O Bardo na Brêtema
Por Rudesindo Soutelo (*)
Os números inteiros, figurados, racionais, amigáveis, perfeitos, incomensuráveis, são expressões que encerram mistérios e daí a sua carga mística. Albert Freiherr von Thimus, na sua obra O simbolismo harmónico da antiguidade[1], estabelece a natureza musical e a matemática do sistema simbólico das culturas antigas, baseada no conhecimento dos harmónicos. A música era a chave do conhecimento do cosmos como o prova o conceito pitagórico de ‘música das esferas’ celestes.
Pitágoras instituiu os fundamentos científicos da música e concebeu os números triangulares. A tetractys (1+2+3+4) dominou dois mil anos da música ocidental. Esses quatro primeiros parciais harmónicos da física do som conformam os intervalos de oitava, quinta e quarta, que foram considerados como consonâncias perfeitas. No Renascimento, esse princípio pitagórico será ultrapassado por Gioseffo Zarlino, na Institutioni Armonichi (1558), onde alarga as consonâncias para os intervalos de terceira e a esse conjunto dos seis primeiros harmónicos designou senario.
O quinto harmónico, que conforma o intervalo de terceira maior, vai revolucionar a música ocidental e abrir a porta para uma nova organização da harmonia sonora, forçando o abandono do sistema modal para se configurar no sistema tonal.

> [Excerto do material]:
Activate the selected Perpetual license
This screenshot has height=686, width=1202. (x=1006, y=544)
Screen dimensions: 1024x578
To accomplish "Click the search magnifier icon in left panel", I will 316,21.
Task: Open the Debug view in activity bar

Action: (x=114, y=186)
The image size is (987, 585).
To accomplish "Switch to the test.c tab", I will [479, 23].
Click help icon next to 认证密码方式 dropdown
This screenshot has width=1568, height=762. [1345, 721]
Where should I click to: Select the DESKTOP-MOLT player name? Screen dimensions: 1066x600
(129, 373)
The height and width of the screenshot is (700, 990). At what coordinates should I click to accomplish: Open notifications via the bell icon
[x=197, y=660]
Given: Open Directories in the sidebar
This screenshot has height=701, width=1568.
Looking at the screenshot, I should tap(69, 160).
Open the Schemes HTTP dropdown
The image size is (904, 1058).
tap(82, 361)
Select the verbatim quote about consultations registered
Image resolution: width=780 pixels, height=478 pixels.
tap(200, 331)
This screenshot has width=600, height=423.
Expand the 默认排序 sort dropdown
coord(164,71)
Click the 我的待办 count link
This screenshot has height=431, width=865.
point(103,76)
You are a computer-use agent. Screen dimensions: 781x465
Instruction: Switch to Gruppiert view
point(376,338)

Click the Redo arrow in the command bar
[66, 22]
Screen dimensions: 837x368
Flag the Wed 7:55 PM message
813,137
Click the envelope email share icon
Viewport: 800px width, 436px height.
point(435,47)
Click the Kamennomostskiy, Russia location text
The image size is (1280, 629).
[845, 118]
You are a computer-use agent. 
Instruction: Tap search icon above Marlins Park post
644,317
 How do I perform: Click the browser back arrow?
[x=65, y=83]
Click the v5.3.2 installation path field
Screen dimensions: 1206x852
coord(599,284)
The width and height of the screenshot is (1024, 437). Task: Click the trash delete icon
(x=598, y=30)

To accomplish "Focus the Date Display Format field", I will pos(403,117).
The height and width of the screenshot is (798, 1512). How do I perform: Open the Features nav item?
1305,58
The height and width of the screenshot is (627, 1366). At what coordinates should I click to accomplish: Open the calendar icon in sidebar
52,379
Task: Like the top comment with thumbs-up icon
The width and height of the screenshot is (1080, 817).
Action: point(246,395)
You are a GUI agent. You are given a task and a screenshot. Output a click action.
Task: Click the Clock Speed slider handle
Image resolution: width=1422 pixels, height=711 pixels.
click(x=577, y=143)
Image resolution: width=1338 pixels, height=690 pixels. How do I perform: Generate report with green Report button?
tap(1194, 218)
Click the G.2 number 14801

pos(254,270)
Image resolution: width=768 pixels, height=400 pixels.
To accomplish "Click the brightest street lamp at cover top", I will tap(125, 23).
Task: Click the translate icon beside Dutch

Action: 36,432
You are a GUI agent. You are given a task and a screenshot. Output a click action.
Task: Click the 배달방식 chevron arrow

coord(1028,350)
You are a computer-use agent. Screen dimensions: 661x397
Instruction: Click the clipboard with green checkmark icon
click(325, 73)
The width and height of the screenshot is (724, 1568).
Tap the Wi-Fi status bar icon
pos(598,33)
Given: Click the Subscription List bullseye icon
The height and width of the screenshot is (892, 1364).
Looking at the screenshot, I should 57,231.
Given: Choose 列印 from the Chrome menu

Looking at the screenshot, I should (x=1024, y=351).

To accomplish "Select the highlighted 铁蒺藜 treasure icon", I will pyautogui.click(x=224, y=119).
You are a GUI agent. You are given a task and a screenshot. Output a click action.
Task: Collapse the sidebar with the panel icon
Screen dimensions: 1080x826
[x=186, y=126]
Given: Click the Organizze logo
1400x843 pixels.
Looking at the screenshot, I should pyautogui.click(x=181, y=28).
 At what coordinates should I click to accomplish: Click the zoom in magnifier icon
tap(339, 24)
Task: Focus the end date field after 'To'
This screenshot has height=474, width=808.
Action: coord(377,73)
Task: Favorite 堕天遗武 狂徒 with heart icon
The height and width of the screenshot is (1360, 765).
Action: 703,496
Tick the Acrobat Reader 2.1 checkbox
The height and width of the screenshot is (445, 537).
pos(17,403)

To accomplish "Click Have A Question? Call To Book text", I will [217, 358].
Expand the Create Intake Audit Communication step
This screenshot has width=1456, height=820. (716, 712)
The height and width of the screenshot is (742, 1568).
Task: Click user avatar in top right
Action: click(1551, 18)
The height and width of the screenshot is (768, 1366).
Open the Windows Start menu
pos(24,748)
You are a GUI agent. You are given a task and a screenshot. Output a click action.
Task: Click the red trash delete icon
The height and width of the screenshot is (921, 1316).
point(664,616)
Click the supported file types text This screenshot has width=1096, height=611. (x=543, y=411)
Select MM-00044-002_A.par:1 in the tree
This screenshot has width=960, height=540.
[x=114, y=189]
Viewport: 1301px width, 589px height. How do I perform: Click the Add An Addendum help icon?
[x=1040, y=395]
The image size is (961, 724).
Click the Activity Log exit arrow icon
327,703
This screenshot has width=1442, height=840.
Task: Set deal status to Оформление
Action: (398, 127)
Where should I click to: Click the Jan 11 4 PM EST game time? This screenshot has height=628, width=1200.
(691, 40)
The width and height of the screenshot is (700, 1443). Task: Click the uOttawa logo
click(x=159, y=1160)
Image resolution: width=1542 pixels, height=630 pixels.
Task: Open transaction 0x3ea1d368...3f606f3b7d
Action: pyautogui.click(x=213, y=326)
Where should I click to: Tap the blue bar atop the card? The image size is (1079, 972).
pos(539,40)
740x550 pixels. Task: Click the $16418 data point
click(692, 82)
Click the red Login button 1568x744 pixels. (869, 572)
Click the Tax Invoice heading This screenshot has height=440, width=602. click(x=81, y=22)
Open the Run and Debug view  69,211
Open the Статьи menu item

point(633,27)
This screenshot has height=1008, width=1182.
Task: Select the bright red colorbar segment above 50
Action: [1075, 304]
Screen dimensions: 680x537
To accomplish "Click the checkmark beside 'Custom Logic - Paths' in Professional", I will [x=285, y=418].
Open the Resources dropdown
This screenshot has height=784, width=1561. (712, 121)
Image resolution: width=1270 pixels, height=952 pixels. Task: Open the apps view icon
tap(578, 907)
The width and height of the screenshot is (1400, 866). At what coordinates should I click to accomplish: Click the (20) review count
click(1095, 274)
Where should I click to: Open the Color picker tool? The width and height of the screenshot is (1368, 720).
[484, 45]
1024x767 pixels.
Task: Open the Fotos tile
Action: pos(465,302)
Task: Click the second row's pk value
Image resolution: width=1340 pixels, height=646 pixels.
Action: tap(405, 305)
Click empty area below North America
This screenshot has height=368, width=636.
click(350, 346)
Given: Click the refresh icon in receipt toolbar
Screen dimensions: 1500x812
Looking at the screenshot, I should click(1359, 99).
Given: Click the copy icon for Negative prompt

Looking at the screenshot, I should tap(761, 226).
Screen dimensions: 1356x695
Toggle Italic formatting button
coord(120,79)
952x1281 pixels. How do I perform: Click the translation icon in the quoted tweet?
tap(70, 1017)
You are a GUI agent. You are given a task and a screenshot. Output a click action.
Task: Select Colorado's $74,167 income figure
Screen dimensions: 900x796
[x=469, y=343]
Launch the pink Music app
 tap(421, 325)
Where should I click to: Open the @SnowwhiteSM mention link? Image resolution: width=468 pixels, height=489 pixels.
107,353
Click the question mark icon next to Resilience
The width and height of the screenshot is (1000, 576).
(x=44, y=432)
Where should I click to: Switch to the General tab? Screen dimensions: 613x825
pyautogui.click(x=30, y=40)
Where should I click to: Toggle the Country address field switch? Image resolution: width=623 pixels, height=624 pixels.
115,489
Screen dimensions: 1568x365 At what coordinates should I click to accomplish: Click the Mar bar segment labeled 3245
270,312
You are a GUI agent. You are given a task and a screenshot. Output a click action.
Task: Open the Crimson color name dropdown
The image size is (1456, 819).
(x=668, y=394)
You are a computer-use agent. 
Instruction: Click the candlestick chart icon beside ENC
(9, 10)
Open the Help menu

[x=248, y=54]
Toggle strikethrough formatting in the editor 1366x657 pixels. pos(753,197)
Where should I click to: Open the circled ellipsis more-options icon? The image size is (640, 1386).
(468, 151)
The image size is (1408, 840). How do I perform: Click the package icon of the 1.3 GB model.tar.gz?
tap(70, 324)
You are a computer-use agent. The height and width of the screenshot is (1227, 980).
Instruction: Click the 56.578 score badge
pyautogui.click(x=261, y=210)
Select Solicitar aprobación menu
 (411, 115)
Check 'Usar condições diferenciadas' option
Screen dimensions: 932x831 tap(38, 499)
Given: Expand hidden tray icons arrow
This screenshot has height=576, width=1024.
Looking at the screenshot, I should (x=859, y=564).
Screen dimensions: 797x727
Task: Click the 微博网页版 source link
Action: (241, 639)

> [Instruções da tarefa]: Prossiga o texto sobre os harmónicos e a música ocidental, começando logo após a última frase apresentada.

> [Resposta do exercício]:
A escala pentatónica, que é a divisão da oitava em cinco tons, com diversas variantes, está presente em praticamente todas as culturas musicais. As teclas pretas do piano formam uma delas. Esta partilha universal resulta de “observar o cosmos de forma musical e a música de forma cosmológica”[2]. Os cinco sólidos platónicos (tetraedro, octaedro, cubo, icosaedro e dodecaedro) representavam por sua vez os cinco sentidos e os cinco elementos (fogo, ar, terra, água e o misterioso éter).
O número cinco é algo mágico e representa a reprodução e a vida biológica. Cada um dos doze cantos do icosaedro reúne os vértices de cinco triângulos equiláteros. A água, simbolizada pelo icosaedro, é também o sinal da vida porque as coisas secas só podem estar mortas ou à espera de água. Mas, acima de tudo, o número cinco é a raiz da divina proporção, expressada em Φ = (1±√5)/2 ≈ 1,618, e está presente por toda a parte, desde a natureza em crescimento e até nos reclames publicitários. O número phi (Φ) chama-se assim em honra do escultor Phideas, que o teria utilizado na construção do Pártenon.
O quinto aniversário é, pois, uma celebração de ouro, quase mágica, que denota um crescimento natural, e desde sempre ligado às artes, à cultura e à biologia.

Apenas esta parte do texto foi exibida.